Finally, information must flow both ways. To ensure that you’re completely covered, Reitz suggests taking photographic inventory of all property. And be honest with your insurance company about any changes to your property, such as renovations or improvements, even if it means that your premiums go up a bit. A slight rise in premiums is well worth it if you suffer a devastating loss.

Business owners should have additional concerns when it comes to hurricane coverage. Darren Beck, president of insurance agency Business Insurance Now, frequently works with small business owners, and notes that coverage for wind damage is typically not included in their standard workplace policies. And as with homeowners, flood insurance is never included in their policies. In both cases, they must be purchased separately.

Another concern is the interruption to your business that may occur as a result of hurricane damage. “You should consider what happens when your place of business is uninhabitable,” Beck says. “Typically, businesses will get business interruption coverage,” which compensates business owners for profits lost as a result of damage to their place of business. Additional expense coverage may also be purchased to fund the cost of a relocating your business.

Things get really tricky when you run a small business out of your home—an increasingly common phenomenon as workers laid off during the recession decide to go solo, notes Beck. “A lot of people assume that homeowner’s insurance will cover their business property,” he says. “That is not true.” He adds that those who work from home must carefully document property that is used for business purposes, and insure it accordingly. And good accounting practices are crucial regardless of your place of work to ensure that you are compensated for your losses.

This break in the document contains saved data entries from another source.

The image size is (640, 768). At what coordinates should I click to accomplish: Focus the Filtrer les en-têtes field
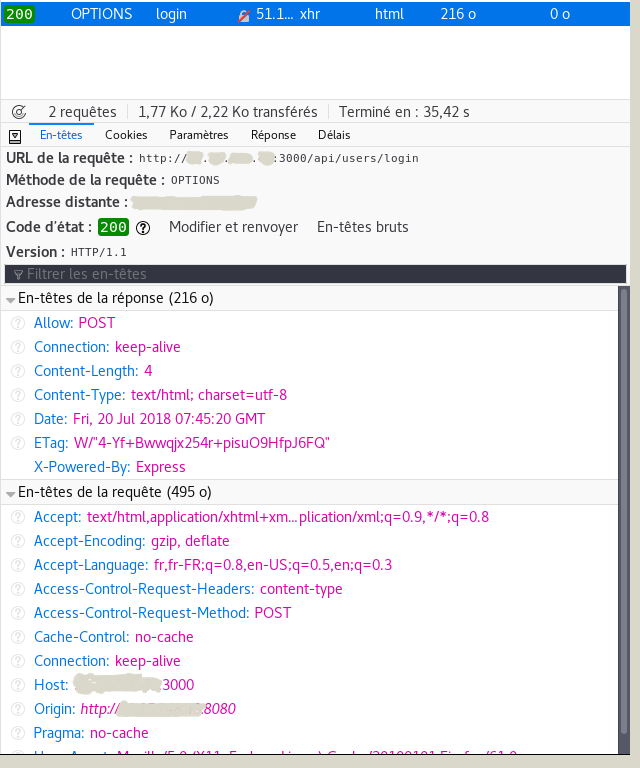[x=316, y=274]
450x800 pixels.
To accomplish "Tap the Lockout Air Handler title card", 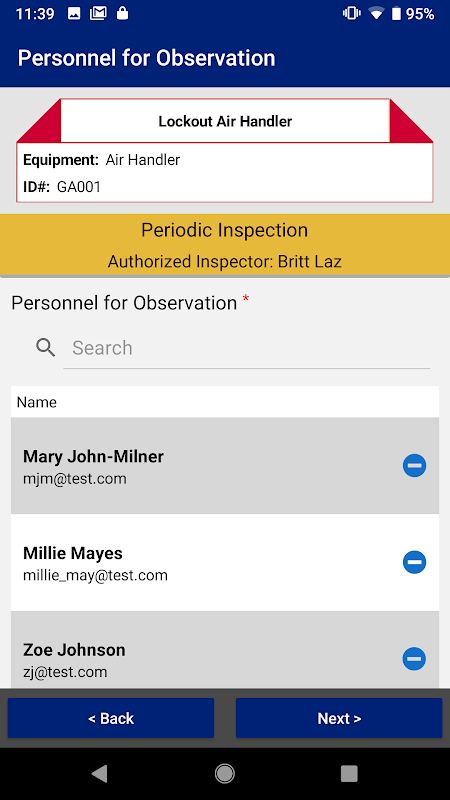I will pos(225,121).
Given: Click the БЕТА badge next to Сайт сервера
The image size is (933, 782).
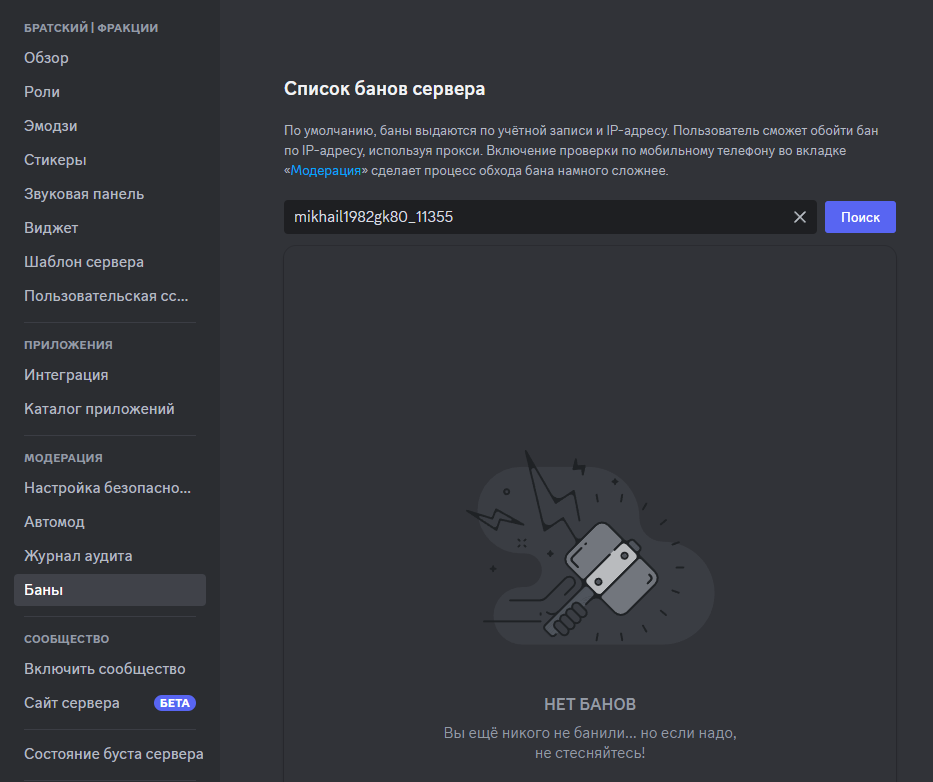Looking at the screenshot, I should [x=174, y=703].
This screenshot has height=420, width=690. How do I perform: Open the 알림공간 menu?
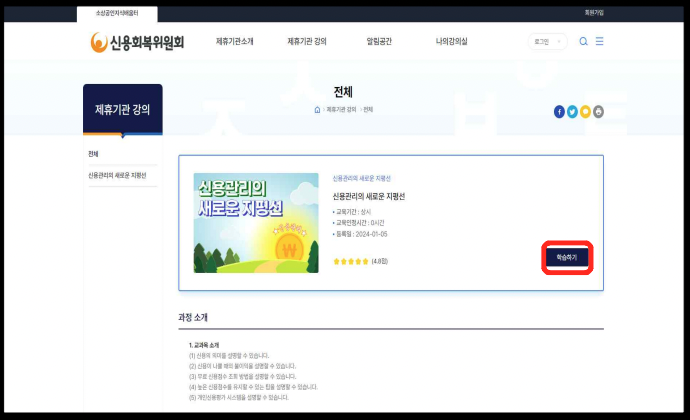[382, 42]
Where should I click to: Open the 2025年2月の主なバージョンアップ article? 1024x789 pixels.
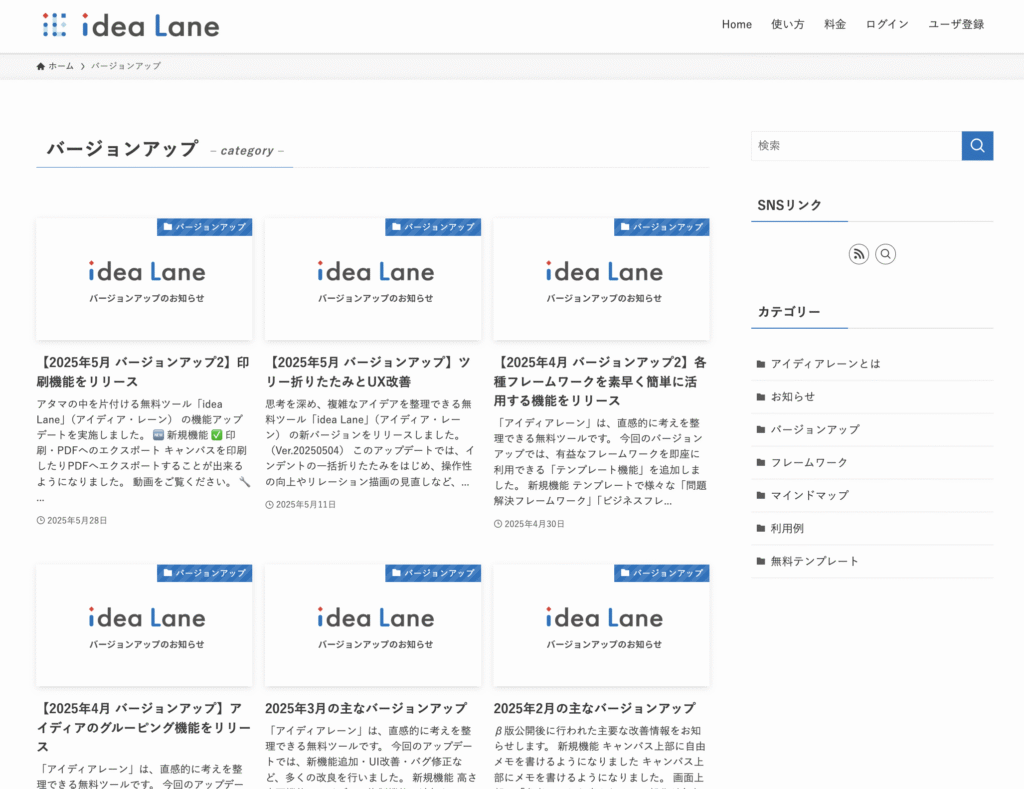(x=594, y=708)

As with any aspect of disaster preparedness, the most important thing for homeowners and business owners is to educate themselves and prepare well in advance. That means contacting your mortgage company and insurance agent, determining your level of coverage and making sure that you’re insured well in advance of a hurricane. “When storms start heading for land, most insurance companies, including USAA, stop selling new policies or won't allow coverage increases — or both,” writes the USAA. “That's why it makes sense to prepare beforehand.”